[Challenge] Reproduce the lines of the listing below verbatim, from the line with "The height and width of the screenshot is (373, 610)." to the line with "Screen dimensions: 1345x887 [173, 773]", including both of those lines and nothing else.

[Dataset rows]
□ □ □ □ □ □ □

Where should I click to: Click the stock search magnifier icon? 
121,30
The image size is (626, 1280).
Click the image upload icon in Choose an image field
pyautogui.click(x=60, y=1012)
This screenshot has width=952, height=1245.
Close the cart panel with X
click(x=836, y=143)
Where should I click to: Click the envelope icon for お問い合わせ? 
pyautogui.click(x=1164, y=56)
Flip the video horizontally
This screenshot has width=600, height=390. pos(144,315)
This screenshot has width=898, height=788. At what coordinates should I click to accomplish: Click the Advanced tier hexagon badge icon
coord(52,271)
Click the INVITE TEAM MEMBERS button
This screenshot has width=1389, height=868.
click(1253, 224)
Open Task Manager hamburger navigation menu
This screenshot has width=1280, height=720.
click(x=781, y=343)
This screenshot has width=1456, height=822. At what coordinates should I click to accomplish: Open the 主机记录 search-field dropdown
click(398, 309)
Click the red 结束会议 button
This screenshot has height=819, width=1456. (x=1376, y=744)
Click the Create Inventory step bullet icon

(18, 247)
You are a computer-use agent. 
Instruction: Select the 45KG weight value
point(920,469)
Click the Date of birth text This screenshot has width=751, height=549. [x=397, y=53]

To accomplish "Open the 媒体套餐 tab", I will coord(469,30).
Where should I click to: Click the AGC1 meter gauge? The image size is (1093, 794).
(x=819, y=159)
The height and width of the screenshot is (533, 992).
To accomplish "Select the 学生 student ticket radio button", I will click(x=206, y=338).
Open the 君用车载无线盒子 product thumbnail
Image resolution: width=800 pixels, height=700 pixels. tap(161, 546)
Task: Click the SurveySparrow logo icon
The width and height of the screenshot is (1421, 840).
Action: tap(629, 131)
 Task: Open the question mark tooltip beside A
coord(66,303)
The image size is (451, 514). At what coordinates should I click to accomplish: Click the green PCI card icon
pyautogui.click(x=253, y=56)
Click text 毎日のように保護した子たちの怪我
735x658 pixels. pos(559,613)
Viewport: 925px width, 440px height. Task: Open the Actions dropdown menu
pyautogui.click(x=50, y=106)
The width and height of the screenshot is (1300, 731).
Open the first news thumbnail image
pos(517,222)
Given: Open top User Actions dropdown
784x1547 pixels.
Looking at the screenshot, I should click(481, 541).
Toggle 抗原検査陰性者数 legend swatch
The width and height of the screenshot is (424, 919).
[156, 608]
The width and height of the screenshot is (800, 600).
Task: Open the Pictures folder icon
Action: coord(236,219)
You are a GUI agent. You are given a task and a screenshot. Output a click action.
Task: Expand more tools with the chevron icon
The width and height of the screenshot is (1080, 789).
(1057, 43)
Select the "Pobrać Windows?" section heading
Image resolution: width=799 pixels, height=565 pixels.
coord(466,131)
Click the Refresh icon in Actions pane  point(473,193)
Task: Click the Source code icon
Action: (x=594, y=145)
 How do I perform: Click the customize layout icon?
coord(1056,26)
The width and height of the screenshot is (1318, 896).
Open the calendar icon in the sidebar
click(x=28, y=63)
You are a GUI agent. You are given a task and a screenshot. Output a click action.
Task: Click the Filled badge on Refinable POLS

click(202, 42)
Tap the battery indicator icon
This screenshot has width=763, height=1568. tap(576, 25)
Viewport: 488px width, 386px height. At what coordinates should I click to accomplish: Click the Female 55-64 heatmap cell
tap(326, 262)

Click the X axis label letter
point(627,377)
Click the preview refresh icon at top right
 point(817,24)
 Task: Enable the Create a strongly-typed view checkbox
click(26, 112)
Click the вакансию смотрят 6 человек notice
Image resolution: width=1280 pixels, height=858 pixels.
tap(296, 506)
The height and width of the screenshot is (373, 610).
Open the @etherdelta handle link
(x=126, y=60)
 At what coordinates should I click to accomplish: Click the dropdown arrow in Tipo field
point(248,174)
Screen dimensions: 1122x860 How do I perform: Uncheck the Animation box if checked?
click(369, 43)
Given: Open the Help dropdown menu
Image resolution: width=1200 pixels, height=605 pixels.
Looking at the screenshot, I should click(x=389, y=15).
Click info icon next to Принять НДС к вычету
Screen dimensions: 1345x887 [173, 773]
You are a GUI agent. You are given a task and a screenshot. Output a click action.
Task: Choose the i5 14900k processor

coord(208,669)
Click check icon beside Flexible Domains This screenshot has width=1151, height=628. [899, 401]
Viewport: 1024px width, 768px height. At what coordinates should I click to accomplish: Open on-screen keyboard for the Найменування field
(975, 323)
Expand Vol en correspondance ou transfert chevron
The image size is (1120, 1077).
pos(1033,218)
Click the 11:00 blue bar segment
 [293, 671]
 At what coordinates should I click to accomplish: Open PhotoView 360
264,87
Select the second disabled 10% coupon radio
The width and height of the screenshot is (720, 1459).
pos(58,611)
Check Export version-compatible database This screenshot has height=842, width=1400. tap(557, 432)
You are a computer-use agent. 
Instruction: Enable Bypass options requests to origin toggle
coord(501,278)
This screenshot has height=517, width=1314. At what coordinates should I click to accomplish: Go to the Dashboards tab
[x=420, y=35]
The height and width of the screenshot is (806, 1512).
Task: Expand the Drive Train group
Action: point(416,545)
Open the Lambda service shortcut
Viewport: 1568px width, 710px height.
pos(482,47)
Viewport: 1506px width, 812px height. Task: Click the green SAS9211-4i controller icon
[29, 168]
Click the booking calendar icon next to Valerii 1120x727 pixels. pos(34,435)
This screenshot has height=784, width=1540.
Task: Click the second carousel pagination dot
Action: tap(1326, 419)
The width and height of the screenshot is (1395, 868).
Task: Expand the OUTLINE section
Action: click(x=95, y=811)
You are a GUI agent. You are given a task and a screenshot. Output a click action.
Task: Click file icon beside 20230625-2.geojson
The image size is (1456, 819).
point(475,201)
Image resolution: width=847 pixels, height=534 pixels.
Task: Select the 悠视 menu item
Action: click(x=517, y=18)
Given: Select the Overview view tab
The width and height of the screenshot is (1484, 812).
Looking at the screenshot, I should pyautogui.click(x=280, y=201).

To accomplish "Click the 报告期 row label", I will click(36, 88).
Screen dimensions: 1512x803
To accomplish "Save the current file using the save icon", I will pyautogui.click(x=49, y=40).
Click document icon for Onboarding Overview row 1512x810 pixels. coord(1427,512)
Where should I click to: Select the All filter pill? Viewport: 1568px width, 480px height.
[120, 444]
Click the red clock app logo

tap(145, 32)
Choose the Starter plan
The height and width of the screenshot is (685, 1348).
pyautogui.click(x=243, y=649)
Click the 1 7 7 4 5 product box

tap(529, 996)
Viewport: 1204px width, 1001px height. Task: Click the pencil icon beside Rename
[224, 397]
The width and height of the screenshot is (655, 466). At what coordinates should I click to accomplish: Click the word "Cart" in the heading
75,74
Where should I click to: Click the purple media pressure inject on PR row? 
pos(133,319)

□ □ □ □ □ □ □

[Exercise solution]
The height and width of the screenshot is (373, 610).
Open the @etherdelta handle link
(x=126, y=60)
 At what coordinates should I click to accomplish: Click the dropdown arrow in Tipo field
point(248,174)
Screen dimensions: 1122x860 How do I perform: Uncheck the Animation box if checked?
click(369, 43)
Given: Open the Help dropdown menu
Image resolution: width=1200 pixels, height=605 pixels.
Looking at the screenshot, I should click(x=389, y=15).
Click info icon next to Принять НДС к вычету
Screen dimensions: 1345x887 [173, 773]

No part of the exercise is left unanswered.